If you use this dataset, please cite the following paper:

@article{sun2025x,
  title={X-MethaneWet: A Cross-scale Global Wetland Methane Emission Benchmark Dataset for Advancing Science Discovery with AI},
  author={Sun, Yiming and Chen, Shuo and Chen, Shengyu and Qiu, Chonghao and Liu, Licheng and Oh, Youmi and Malone, Sparkle L and McNicol, Gavin and Zhuang, Qianlai and Smith, Chris and Xie, Yiqun and Jia, Xiaowei},
  journal={arXiv preprint arXiv:2505.18355},
  year={2025}
}

References

[1] Thierry Toutin. 2002. Three-dimensional topographic mapping with ASTER stereo data in rugged topography. IEEE Transactions on geoscience and remote sensing 40, 10 (2002), 2241–2247.

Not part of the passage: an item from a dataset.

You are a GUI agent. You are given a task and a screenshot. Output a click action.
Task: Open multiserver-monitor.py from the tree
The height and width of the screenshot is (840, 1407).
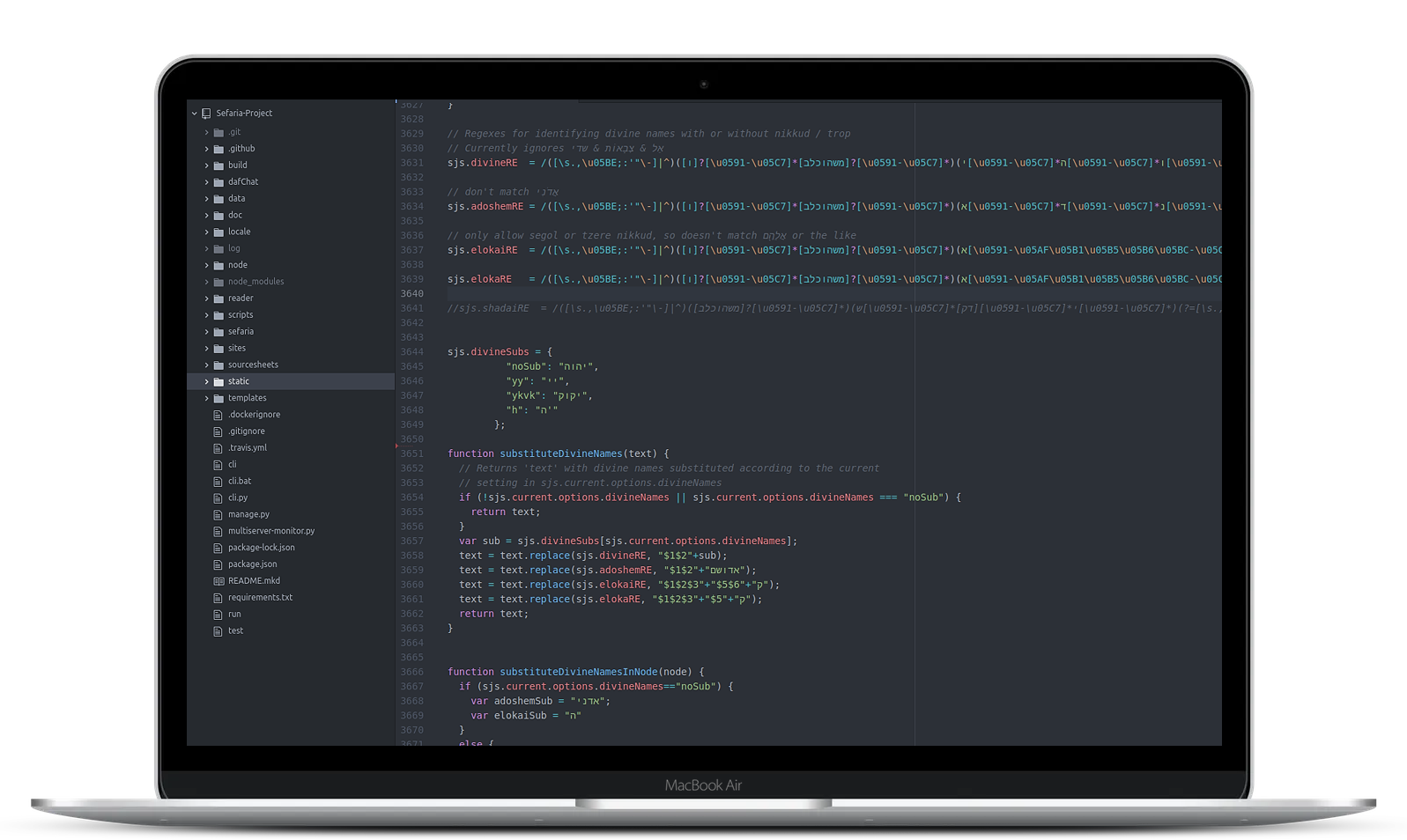click(x=270, y=531)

[2] Jerry M Melillo, A David McGuire, David W Kicklighter, Berrien Moore, Charles J Vorosmarty, and Annette L Schloss. 1993. Global climate change and terrestrial net primary production. Nature 363, 6426 (1993), 234–240.

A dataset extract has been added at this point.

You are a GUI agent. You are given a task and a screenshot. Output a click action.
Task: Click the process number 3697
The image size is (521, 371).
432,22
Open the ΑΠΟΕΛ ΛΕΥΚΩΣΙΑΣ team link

[3] John A Matthews. 1999. ON RECENTLY-DEGLACIATED SUBSTRATES. Ecosys- tems of disturbed ground 16 (1999), 17.

[4] Elaine Matthews and Inez Fung. 1987. Methane emission from natural wetlands: Global distribution, area, and environmental characteristics of sources. Global biogeochemical cycles 1, 1 (1987), 61–86.

[5] AJ Carter and RJ Scholes. 1999. Generating a global database of soil properties. Environmentek CSIR 10 (1999).

[6] Freddy Nachtergaele, Harrij van Velthuizen, Luc Verelst, Niels Batjes, Koos Dijk-shoorn, Vincent van Engelen, Guenther Fischer, Arwyn Jones, Luca Montanarella, Monica Petri, et al. 2010. Harmonized world soil database. In Proceedings of the 19th world congress of soil science, soil solutions for a changing world, Brisbane, Australia, Vol. 2010. International Union of Soil Sciences, 34–37.

[7] Q Zhuang, AD McGuire, JM Melillo, JS Clein, RJ Dargaville, DW Kicklighter, RB Myneni, J Dong, VE Romanovsky, J Harden, et al. 2003. Carbon cycling in extratropical terrestrial ecosystems of the Northern Hemisphere during the 20th Century: A modeling analysis of the influences of soil thermal dynamics, Tellus, 55 B, 751-776, 2003. REPORT SERIESof the MIT Joint Program on the Science and Policy of Global Change (2003).

[8] Q. Zhuang, J. M. Melillo, D. W. Kicklighter, R. G. Prinn, A. D. McGuire, P. A. Steudler, B. S. Felzer, and S. Hu. 2004. Methane fluxes between terrestrial ecosystems and the atmosphere at northern high latitudes during the past century: A retrospective analysis with a process-based biogeochemistry model. Global Biogeochemical Cycles 18, 3 (2004). doi:10.1029/2004GB002239

[9] DP Dee, SM Uppala, AJ Simmons, P Berrisford, P Poli, S Kobayashi, U Andrae, MA Balmaseda, G Balsamo, d P Bauer, et al. 2011. The ERA-Interim reanalysis: Configuration and performance of the data assimilation system. Quarterly Journal of the royal meteorological society 137, 656 (2011), 553–597.

[10] Kyle B Delwiche, Sara Helen Knox, Avni Malhotra, Etienne Fluet-Chouinard, Gavin McNicol, Sarah Feron, Zutao Ouyang, Dario Papale, Carlo Trotta, Eleonora Canfora, et al. 2021. FLUXNET-CH4: A global, multi-ecosystem dataset and analysis of methane seasonality from freshwater wetlands. Earth System Science Data Discussions 2021 (2021), 1–111.